Both copper prices are now close to all-time highs, with the COMEX price currently around $5.65 per pound, up from $4.10 a year ago. That's more supportive for Freeport, as it indicates strength in underlying demand rather than U.S. inventory stockpiling ahead of potential tariffs.
That said, Freeport is not yet fully able to take advantage because the company suffered a tragic, fatal accident in an Indonesian mine, which has reduced its production expectations for 2025 and 2026. For an illustration of how this affected sales expectations, consider the following comparison of the sales guidance provided in July and November.
|
Freeport-McMoRan Guidance |
2025 Estimate |
2026 Estimate |
2027 Estimate |
|---|---|---|---|
|
Copper (July) billions of pounds |
3.95 |
4.3 |
4.3 |
|
Copper (November) billions of pounds |
3.5 |
3.45 |
4.1 |
|
Gold (July) millions of ounces |
1.3 |
1.6 |
1.5 |
|
Gold (November) millions of ounces |
1.05 |
0.75 |
1.2 |
Data source: Freeport-McMoRan presentations.

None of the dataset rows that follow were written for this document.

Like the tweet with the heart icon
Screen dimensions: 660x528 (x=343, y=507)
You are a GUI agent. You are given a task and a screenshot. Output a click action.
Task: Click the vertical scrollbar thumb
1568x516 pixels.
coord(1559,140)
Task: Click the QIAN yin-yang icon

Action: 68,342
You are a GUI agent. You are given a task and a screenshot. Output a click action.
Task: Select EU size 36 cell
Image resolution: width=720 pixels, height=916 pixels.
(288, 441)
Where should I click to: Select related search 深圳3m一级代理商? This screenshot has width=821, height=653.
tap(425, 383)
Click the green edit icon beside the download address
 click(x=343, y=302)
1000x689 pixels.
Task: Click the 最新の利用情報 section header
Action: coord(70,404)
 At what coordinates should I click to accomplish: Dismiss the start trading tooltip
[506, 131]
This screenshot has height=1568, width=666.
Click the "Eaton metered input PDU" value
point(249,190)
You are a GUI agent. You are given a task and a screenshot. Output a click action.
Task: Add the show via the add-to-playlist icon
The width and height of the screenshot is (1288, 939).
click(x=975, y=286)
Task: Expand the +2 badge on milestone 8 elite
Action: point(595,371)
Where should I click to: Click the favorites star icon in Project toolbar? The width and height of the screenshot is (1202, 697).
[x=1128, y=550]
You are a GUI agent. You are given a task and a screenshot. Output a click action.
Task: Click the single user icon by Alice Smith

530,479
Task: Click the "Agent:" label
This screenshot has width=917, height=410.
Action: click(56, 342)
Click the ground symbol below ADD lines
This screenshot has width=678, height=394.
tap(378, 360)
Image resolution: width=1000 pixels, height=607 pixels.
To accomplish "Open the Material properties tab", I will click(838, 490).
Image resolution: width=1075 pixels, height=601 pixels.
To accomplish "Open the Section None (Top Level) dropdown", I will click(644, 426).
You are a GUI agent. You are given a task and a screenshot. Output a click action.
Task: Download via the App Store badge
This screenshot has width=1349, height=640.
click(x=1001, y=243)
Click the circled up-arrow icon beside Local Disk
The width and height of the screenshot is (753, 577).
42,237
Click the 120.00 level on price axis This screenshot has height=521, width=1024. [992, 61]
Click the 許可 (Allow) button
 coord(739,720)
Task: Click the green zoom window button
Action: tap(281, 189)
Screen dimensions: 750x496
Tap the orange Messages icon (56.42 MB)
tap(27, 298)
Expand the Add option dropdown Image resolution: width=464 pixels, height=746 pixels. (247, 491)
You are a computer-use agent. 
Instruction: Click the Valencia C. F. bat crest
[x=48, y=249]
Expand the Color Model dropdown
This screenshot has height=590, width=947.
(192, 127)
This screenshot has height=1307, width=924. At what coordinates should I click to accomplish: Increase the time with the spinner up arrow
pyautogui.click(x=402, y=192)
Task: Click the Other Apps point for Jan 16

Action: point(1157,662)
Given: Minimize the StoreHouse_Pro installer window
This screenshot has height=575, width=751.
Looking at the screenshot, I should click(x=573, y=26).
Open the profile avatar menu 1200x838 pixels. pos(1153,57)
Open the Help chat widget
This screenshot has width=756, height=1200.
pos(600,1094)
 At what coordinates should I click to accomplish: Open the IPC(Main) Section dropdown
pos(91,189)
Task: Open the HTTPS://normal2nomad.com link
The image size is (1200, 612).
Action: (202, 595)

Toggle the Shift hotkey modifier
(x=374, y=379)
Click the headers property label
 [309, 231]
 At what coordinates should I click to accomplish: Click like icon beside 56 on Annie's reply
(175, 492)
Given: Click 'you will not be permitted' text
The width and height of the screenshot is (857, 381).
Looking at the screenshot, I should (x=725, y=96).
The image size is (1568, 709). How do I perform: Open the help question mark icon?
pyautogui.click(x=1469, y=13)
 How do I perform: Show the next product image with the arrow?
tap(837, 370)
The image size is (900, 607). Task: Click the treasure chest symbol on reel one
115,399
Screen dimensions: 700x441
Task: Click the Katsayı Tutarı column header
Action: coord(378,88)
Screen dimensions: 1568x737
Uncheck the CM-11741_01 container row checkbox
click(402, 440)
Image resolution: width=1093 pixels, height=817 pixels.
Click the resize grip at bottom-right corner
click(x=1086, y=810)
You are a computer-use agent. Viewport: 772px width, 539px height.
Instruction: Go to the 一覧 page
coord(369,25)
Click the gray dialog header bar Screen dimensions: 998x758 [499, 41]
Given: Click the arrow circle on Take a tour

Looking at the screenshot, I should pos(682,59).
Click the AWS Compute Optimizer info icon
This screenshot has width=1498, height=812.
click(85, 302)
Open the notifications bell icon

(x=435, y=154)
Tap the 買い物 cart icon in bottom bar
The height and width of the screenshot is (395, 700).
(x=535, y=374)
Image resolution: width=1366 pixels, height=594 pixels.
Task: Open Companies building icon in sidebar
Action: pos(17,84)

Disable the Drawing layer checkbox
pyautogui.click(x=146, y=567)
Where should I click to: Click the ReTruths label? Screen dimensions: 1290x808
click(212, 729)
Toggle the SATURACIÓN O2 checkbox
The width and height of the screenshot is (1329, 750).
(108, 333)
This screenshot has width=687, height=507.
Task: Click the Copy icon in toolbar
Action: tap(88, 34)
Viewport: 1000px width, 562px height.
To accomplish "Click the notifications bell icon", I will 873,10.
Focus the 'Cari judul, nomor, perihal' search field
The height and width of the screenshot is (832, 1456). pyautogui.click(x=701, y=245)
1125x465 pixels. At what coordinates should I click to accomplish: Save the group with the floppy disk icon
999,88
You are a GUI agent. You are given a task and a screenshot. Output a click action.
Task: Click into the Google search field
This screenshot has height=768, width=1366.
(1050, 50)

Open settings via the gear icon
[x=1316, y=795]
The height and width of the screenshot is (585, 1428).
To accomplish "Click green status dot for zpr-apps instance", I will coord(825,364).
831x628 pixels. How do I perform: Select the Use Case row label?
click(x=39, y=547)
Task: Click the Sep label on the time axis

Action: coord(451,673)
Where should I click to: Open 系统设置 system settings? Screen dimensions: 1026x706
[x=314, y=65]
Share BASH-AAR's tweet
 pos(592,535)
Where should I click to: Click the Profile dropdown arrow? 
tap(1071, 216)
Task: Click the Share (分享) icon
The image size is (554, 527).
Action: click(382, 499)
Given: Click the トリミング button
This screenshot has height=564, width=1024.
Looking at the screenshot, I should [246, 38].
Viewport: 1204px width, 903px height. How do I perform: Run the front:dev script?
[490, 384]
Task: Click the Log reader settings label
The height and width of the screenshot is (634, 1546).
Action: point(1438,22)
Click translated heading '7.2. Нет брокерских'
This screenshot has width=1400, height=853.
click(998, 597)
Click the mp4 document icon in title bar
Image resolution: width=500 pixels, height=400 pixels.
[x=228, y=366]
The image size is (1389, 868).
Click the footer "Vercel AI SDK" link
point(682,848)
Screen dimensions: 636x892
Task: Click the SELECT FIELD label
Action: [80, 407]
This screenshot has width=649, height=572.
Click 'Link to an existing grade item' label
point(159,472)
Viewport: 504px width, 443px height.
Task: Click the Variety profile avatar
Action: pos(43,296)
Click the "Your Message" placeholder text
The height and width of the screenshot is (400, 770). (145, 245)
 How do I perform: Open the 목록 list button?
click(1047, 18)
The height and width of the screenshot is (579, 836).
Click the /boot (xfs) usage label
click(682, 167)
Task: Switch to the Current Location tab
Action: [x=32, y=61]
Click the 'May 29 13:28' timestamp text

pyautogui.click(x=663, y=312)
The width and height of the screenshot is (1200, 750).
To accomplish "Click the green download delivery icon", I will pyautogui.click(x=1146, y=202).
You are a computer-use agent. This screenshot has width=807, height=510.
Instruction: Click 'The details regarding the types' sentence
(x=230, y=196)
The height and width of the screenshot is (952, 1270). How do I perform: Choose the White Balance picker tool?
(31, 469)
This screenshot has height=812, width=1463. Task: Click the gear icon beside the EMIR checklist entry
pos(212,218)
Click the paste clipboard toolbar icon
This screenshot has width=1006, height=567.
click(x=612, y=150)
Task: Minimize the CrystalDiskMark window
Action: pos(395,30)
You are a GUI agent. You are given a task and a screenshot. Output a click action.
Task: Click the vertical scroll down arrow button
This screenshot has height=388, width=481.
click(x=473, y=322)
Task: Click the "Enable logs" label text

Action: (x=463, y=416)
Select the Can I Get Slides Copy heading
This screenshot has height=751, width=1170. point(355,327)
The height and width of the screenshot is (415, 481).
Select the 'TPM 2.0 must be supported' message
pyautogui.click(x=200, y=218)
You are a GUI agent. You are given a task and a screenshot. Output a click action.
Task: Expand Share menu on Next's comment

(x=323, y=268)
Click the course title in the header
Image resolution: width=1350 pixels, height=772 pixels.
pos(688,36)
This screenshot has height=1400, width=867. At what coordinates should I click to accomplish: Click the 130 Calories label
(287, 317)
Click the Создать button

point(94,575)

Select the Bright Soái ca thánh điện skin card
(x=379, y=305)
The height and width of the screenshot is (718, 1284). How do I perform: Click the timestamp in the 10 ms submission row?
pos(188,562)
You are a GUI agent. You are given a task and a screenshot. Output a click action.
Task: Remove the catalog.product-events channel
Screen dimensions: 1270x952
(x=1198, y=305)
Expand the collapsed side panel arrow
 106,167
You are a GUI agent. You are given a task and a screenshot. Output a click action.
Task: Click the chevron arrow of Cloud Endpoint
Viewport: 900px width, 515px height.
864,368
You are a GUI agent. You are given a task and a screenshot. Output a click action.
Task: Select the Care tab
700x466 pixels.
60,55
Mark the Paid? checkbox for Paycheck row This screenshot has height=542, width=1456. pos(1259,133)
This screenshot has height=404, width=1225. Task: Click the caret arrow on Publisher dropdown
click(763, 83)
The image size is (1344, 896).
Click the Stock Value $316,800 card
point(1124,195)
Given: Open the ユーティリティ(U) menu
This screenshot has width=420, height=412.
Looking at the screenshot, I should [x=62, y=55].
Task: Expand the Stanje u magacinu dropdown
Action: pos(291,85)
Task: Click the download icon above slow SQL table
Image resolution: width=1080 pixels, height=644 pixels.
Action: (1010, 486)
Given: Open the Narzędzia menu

The downgrade to sales volume expectations is disappointing, but there are three key reasons why Freeport stock is highly attractive.
First, at the end of July, after the tariffs were announced and excluded copper ores and concentrates, the COMEX price crashed to about $4.40 per pound, while gold traded at around $3,360 per ounce. They now trade at $5.65 per pound and $4,330 per ounce, respectively. The price increase will offset the lost sales volume.
Image source: Getty Images.
Second, management expects to gradually return the Indonesian operations to full production through 2026 and 2027. For example, 2026 will be a tale of two halves, with 40% of copper and 20% of gold full-year sales in the first half, leading to 60% and 80% in the second half, respectively.
Indeed, Wall Street analysts expect Freeport to generate earnings before interest, taxation, depreciation, and amortization (EBITDA) of about $1.5 billion in the fourth quarter of 2025, and then sequentially improve through 2026 to reach $3.7 billion in the fourth quarter of 2026 as Indonesia production improves.
Third, management estimates that, assuming a copper price of $5 per pound, it will generate EBITDA of $12 billion in 2026 and $15.5 billion on average in 2027 and 2028. Given that the current price is 13% above Freeport's assumption and its enterprise value, or EV (market capitalization plus net debt), is just $89.4 billion, the stock appears to be a great value.

FCX EV to EBITDA data by YCharts
For example, those conservative valuations imply EV/EBITDA multiples of 7.5 in 2026 and 5.8 in 2027. While it's incredibly difficult to predict where copper prices will be, an investor willing to be agnostic on the matter and simply assume the current price will hold will see substantive upside potential in the stock.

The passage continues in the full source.